▶ [EXERCISE REQUIREMENTS]: Give the records below again, exactly as they appear.

▶ [Stored data]:
..............................
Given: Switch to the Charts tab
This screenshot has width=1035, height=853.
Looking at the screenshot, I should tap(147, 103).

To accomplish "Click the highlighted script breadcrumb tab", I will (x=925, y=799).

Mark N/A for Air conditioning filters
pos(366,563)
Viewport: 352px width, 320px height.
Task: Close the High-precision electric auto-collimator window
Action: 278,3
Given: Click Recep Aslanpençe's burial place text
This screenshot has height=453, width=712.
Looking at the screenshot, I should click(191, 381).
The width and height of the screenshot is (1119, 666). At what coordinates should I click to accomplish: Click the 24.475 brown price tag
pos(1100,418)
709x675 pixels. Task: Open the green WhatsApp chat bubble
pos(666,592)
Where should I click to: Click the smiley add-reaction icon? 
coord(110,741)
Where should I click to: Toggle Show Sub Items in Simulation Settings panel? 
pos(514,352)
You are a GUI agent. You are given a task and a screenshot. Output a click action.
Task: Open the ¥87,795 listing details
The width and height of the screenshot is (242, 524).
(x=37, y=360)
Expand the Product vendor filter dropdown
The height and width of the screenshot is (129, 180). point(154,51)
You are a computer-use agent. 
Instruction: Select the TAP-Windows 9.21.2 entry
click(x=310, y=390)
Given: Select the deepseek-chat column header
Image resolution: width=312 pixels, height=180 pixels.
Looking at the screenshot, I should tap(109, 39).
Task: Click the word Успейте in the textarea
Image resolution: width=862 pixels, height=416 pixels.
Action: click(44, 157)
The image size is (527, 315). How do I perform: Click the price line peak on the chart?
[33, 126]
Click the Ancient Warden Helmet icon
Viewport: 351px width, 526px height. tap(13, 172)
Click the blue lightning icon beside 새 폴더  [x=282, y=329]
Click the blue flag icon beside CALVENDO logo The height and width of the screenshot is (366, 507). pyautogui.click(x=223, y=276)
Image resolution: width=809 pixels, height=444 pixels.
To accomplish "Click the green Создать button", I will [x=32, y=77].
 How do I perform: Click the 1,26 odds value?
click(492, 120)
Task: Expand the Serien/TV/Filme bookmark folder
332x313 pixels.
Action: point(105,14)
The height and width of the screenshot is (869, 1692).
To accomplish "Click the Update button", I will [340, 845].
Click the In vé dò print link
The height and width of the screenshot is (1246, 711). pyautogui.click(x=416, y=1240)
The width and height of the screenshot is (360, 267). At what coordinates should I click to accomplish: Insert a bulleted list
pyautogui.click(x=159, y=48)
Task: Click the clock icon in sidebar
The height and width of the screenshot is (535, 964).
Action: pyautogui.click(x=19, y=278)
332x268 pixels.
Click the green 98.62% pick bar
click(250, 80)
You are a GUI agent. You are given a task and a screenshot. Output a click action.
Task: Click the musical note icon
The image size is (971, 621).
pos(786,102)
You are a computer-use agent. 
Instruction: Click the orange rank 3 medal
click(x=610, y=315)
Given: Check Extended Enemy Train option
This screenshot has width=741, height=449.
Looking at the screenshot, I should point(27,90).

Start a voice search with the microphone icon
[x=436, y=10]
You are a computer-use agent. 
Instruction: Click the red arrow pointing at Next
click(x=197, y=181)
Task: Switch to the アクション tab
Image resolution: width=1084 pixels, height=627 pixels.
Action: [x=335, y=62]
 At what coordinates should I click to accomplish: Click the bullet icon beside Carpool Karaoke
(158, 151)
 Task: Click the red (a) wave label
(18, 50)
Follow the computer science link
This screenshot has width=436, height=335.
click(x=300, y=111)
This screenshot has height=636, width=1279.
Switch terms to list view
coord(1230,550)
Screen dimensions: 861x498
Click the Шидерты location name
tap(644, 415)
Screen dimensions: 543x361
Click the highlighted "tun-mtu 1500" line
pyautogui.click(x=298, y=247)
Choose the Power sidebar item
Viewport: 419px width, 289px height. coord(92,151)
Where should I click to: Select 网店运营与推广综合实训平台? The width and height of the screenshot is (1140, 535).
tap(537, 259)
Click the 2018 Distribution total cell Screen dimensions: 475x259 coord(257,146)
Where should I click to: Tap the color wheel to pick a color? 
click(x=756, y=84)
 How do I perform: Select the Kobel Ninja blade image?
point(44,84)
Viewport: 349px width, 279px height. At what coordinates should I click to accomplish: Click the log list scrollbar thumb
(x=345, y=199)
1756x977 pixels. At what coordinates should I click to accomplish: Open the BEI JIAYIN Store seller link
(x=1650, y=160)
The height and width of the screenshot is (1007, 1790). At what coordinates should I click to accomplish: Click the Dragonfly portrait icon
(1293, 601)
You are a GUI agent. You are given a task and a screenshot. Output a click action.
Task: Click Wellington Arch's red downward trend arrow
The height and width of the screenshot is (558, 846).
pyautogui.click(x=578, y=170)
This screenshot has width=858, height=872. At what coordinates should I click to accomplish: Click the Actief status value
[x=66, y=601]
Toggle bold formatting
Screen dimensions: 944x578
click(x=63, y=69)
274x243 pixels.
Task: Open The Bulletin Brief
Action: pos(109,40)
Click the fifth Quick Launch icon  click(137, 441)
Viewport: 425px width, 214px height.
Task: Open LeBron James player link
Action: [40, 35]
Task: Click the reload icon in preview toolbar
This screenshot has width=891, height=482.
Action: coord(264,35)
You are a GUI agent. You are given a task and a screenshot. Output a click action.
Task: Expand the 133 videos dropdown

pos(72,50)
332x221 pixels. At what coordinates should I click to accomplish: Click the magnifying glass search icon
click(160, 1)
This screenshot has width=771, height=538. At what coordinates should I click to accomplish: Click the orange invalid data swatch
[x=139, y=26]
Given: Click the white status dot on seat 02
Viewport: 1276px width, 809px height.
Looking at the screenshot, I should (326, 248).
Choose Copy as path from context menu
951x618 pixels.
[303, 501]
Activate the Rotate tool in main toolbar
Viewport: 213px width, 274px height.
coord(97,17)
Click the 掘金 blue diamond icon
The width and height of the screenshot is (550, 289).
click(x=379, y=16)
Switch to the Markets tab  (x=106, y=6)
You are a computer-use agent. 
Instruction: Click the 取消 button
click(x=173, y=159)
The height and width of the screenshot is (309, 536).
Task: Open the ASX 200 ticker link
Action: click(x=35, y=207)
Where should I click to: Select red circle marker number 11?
..............................
▶ [RESPONSE AREA]:
Given: Switch to the Charts tab
This screenshot has width=1035, height=853.
Looking at the screenshot, I should tap(147, 103).

To accomplish "Click the highlighted script breadcrumb tab", I will (x=925, y=799).

Mark N/A for Air conditioning filters
pos(366,563)
Viewport: 352px width, 320px height.
Task: Close the High-precision electric auto-collimator window
Action: 278,3
Given: Click Recep Aslanpençe's burial place text
This screenshot has height=453, width=712.
Looking at the screenshot, I should click(191, 381).
The width and height of the screenshot is (1119, 666). At what coordinates should I click to accomplish: Click the 24.475 brown price tag
pos(1100,418)
709x675 pixels. Task: Open the green WhatsApp chat bubble
pos(666,592)
Where should I click to: Click the smiley add-reaction icon? 
coord(110,741)
Where should I click to: Toggle Show Sub Items in Simulation Settings panel? 
pos(514,352)
You are a GUI agent. You are given a task and a screenshot. Output a click action.
Task: Open the ¥87,795 listing details
The width and height of the screenshot is (242, 524).
(x=37, y=360)
Expand the Product vendor filter dropdown
The height and width of the screenshot is (129, 180). point(154,51)
You are a computer-use agent. 
Instruction: Select the TAP-Windows 9.21.2 entry
click(x=310, y=390)
Given: Select the deepseek-chat column header
Image resolution: width=312 pixels, height=180 pixels.
Looking at the screenshot, I should tap(109, 39).
Task: Click the word Успейте in the textarea
Image resolution: width=862 pixels, height=416 pixels.
Action: click(44, 157)
The image size is (527, 315). How do I perform: Click the price line peak on the chart?
[33, 126]
Click the Ancient Warden Helmet icon
Viewport: 351px width, 526px height. tap(13, 172)
Click the blue lightning icon beside 새 폴더  [x=282, y=329]
Click the blue flag icon beside CALVENDO logo The height and width of the screenshot is (366, 507). pyautogui.click(x=223, y=276)
Image resolution: width=809 pixels, height=444 pixels.
To accomplish "Click the green Создать button", I will [x=32, y=77].
 How do I perform: Click the 1,26 odds value?
click(492, 120)
Task: Expand the Serien/TV/Filme bookmark folder
332x313 pixels.
Action: point(105,14)
The height and width of the screenshot is (869, 1692).
To accomplish "Click the Update button", I will [340, 845].
Click the In vé dò print link
The height and width of the screenshot is (1246, 711). pyautogui.click(x=416, y=1240)
The width and height of the screenshot is (360, 267). At what coordinates should I click to accomplish: Insert a bulleted list
pyautogui.click(x=159, y=48)
Task: Click the clock icon in sidebar
The height and width of the screenshot is (535, 964).
Action: pyautogui.click(x=19, y=278)
332x268 pixels.
Click the green 98.62% pick bar
click(250, 80)
You are a GUI agent. You are given a task and a screenshot. Output a click action.
Task: Click the musical note icon
The image size is (971, 621).
pos(786,102)
You are a computer-use agent. 
Instruction: Click the orange rank 3 medal
click(x=610, y=315)
Given: Check Extended Enemy Train option
This screenshot has width=741, height=449.
Looking at the screenshot, I should point(27,90).

Start a voice search with the microphone icon
[x=436, y=10]
You are a computer-use agent. 
Instruction: Click the red arrow pointing at Next
click(x=197, y=181)
Task: Switch to the アクション tab
Image resolution: width=1084 pixels, height=627 pixels.
Action: [x=335, y=62]
 At what coordinates should I click to accomplish: Click the bullet icon beside Carpool Karaoke
(158, 151)
 Task: Click the red (a) wave label
(18, 50)
Follow the computer science link
This screenshot has width=436, height=335.
click(x=300, y=111)
This screenshot has height=636, width=1279.
Switch terms to list view
coord(1230,550)
Screen dimensions: 861x498
Click the Шидерты location name
tap(644, 415)
Screen dimensions: 543x361
Click the highlighted "tun-mtu 1500" line
pyautogui.click(x=298, y=247)
Choose the Power sidebar item
Viewport: 419px width, 289px height. coord(92,151)
Where should I click to: Select 网店运营与推广综合实训平台? The width and height of the screenshot is (1140, 535).
tap(537, 259)
Click the 2018 Distribution total cell Screen dimensions: 475x259 coord(257,146)
Where should I click to: Tap the color wheel to pick a color? 
click(x=756, y=84)
 How do I perform: Select the Kobel Ninja blade image?
point(44,84)
Viewport: 349px width, 279px height. At what coordinates should I click to accomplish: Click the log list scrollbar thumb
(x=345, y=199)
1756x977 pixels. At what coordinates should I click to accomplish: Open the BEI JIAYIN Store seller link
(x=1650, y=160)
The height and width of the screenshot is (1007, 1790). At what coordinates should I click to accomplish: Click the Dragonfly portrait icon
(1293, 601)
You are a GUI agent. You are given a task and a screenshot. Output a click action.
Task: Click Wellington Arch's red downward trend arrow
The height and width of the screenshot is (558, 846).
pyautogui.click(x=578, y=170)
This screenshot has width=858, height=872. At what coordinates should I click to accomplish: Click the Actief status value
[x=66, y=601]
Toggle bold formatting
Screen dimensions: 944x578
click(x=63, y=69)
274x243 pixels.
Task: Open The Bulletin Brief
Action: pos(109,40)
Click the fifth Quick Launch icon  click(137, 441)
Viewport: 425px width, 214px height.
Task: Open LeBron James player link
Action: [40, 35]
Task: Click the reload icon in preview toolbar
This screenshot has width=891, height=482.
Action: coord(264,35)
You are a GUI agent. You are given a task and a screenshot. Output a click action.
Task: Expand the 133 videos dropdown

pos(72,50)
332x221 pixels. At what coordinates should I click to accomplish: Click the magnifying glass search icon
click(160, 1)
This screenshot has width=771, height=538. At what coordinates should I click to accomplish: Click the orange invalid data swatch
[x=139, y=26]
Given: Click the white status dot on seat 02
Viewport: 1276px width, 809px height.
Looking at the screenshot, I should (326, 248).
Choose Copy as path from context menu
951x618 pixels.
[303, 501]
Activate the Rotate tool in main toolbar
Viewport: 213px width, 274px height.
coord(97,17)
Click the 掘金 blue diamond icon
The width and height of the screenshot is (550, 289).
click(x=379, y=16)
Switch to the Markets tab  (x=106, y=6)
You are a computer-use agent. 
Instruction: Click the 取消 button
click(x=173, y=159)
The height and width of the screenshot is (309, 536).
Task: Open the ASX 200 ticker link
Action: click(x=35, y=207)
Where should I click to: Select red circle marker number 11?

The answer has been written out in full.